达格列净对2型糖尿病大鼠肾脏葡萄糖转运蛋白2及葡萄糖转运蛋白4基因表达的影响*

徐 云， 陈雪辉， 白立炜， 尹清风， 冯春瑜， 张清贵△

(1. 新乡医学院第一附属医院内分泌科一病区， 河南 卫辉 453100； 2. 卫辉市人民医院内科， 河南 卫辉 453100)
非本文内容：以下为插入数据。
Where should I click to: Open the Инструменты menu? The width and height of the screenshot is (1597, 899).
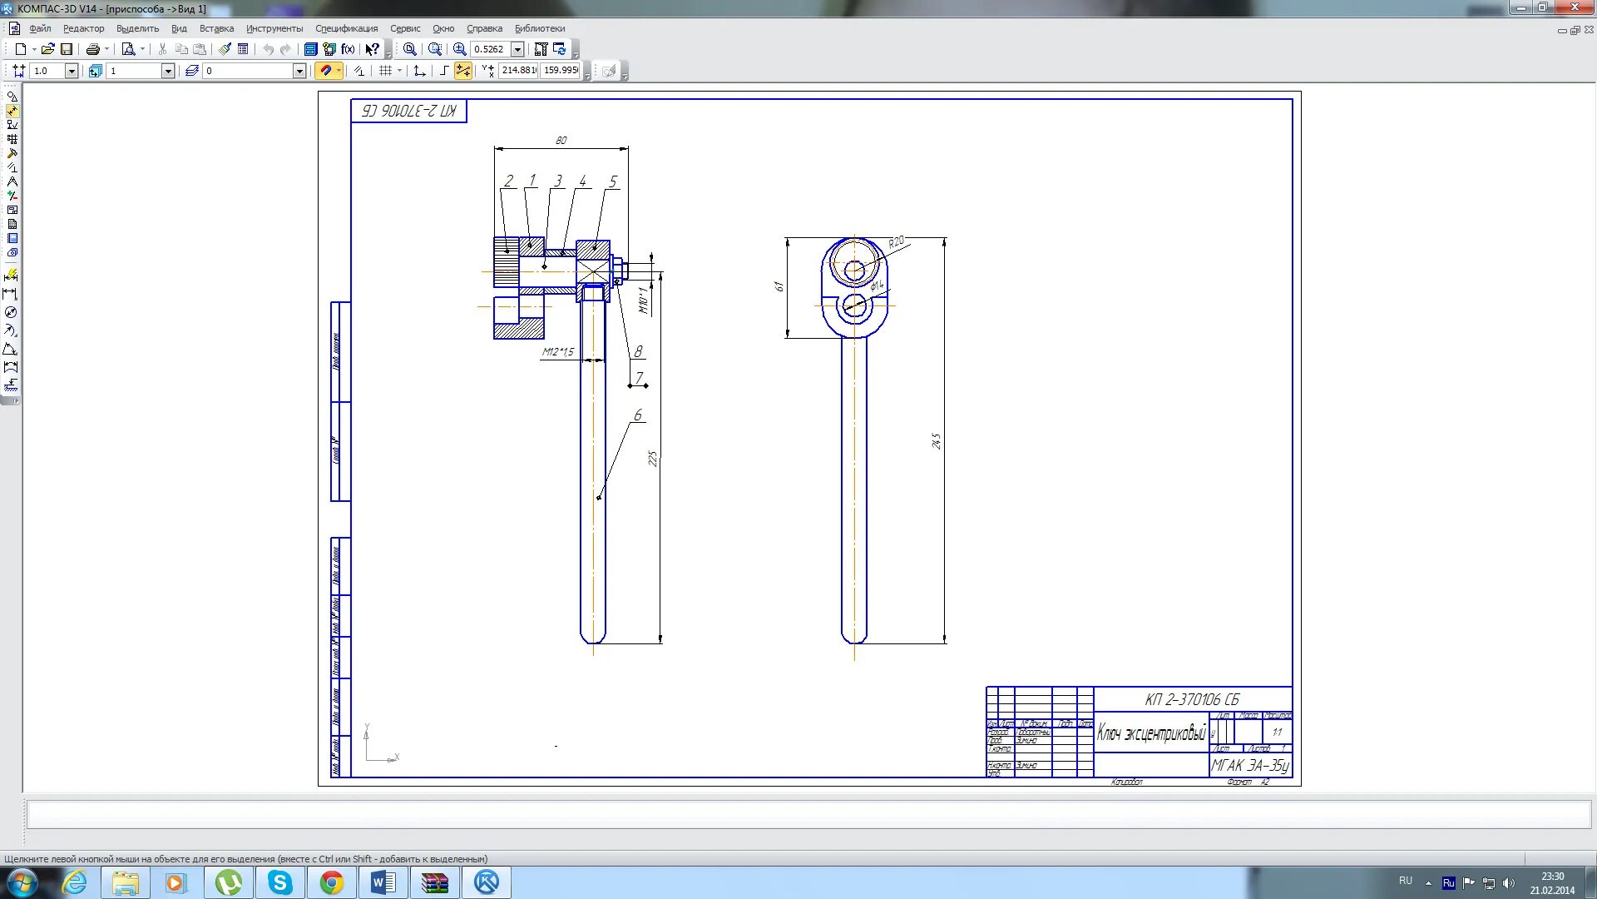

糖尿病是一种糖脂代谢紊乱的慢性疾病，以2型糖尿病为主。机体血糖持续升高会产生炎症应激反应，造成心血管并发症，威胁患者的生命健康，目前临床治疗糖尿病的药物主要是促进胰岛素分泌，增加胰岛素的敏感性[1]。达格列净是近年来开发的新型降糖药物，是钠-糖协同转运蛋白2(sodium-glucose cotransporter 2，SGLT2)的抑制剂，可抑制肾小球对葡萄糖的重吸收，通过促进葡萄糖从尿液中排出，达到降低血糖的目的[2]。葡萄糖转运蛋白2(glucosetransporter 2，GLUT2)与葡萄糖转运蛋白4(glucosetransporter 4，GLUT4)是葡萄糖转运过程中重要的蛋白，在机体葡萄糖动态平衡中扮演十分重要的角色，与2型糖尿病(type 2 diabetes mellitus，T2DM)密切相关[3]。目前尚未见达格列净对2型糖尿病GLUT2及GLUT4的影响，因此，本研究采用高脂饲料和一次性注射40 mg/kg链脲佐菌素(streptozotocin, STZ)建立2型糖尿病大鼠模型，并对糖尿病大鼠灌胃不同剂量的达格列净进行干预，通过检测肾脏组织GLUT2及GLUT4基因表达探讨达格列净对2型糖尿病大鼠肾脏损伤的保护作用，为临床治疗2型糖尿病提供新思路。

1 材料与方法

1.1 实验动物

SD大鼠均为6周龄的成年雄性大鼠，体重约200 g，由第四军医大学动物中心提供，动物生产许可证号：SCXK(军)2007-007。RIPA细胞裂解液由上海申能博彩生物科技有限公司提供；ECL化学发光底物试剂盒由Millipore公司提供；BCA蛋白浓度测定试剂盒由Thermo公司提供；SDS-PAGE凝胶、电泳液、缓冲液均由上海钰森生物技术有限公司提供；兔抗大鼠GLUT2抗体、兔抗大鼠GLUT4抗体由Abcam公司提供；Trizo总RNA 提取试剂及dNTP、rTaq酶均由Tokara公司提供；链脲佐菌素由美国Sigma公司提供；达格列净由阿斯利康制药有限公司提供。引物由上海博亚公司设计并合成。SOD、MDA、GSH-Px等试剂盒均由南京建成生物工程研究所提供。

1.2 实验分组

根据文献[4]建立动物模型，将40只健康的SD大鼠适应性喂养7 d后，随机分为正常对照组(A组，6只)和糖尿病造模组(34只)。A组大鼠进行普通饲料喂养4周，糖尿病造模组进行高脂高糖饲料喂养4周，所有大鼠均进食不禁水。喂养4周后，糖尿病造模组腹腔内一次性注射40 mg/kg链脲佐菌素(STZ)，STZ的浓度为1%，A组大鼠腹腔注射等剂量的生理盐水。3 d后尾静脉采血检测空腹血糖(fasting blood glucose, FBG)，造模大鼠以FBG含量≥16.7 mmol/L时视为造模成功；剔除空腹血糖<16.7 mmol/L的大鼠共7只，共造模成功27只大鼠。随机选取24只糖尿病造模成功的大鼠将其随机分为模型组(B组，生理盐水)、达格列净低剂量组(C组，0.75 mg/kg)、达格列净中剂量组(D组，1.5 mg/kg)、达格列净高剂量组(E组，3.0 mg/kg)。各组大鼠按上述剂量，每天灌胃1次，连续7周。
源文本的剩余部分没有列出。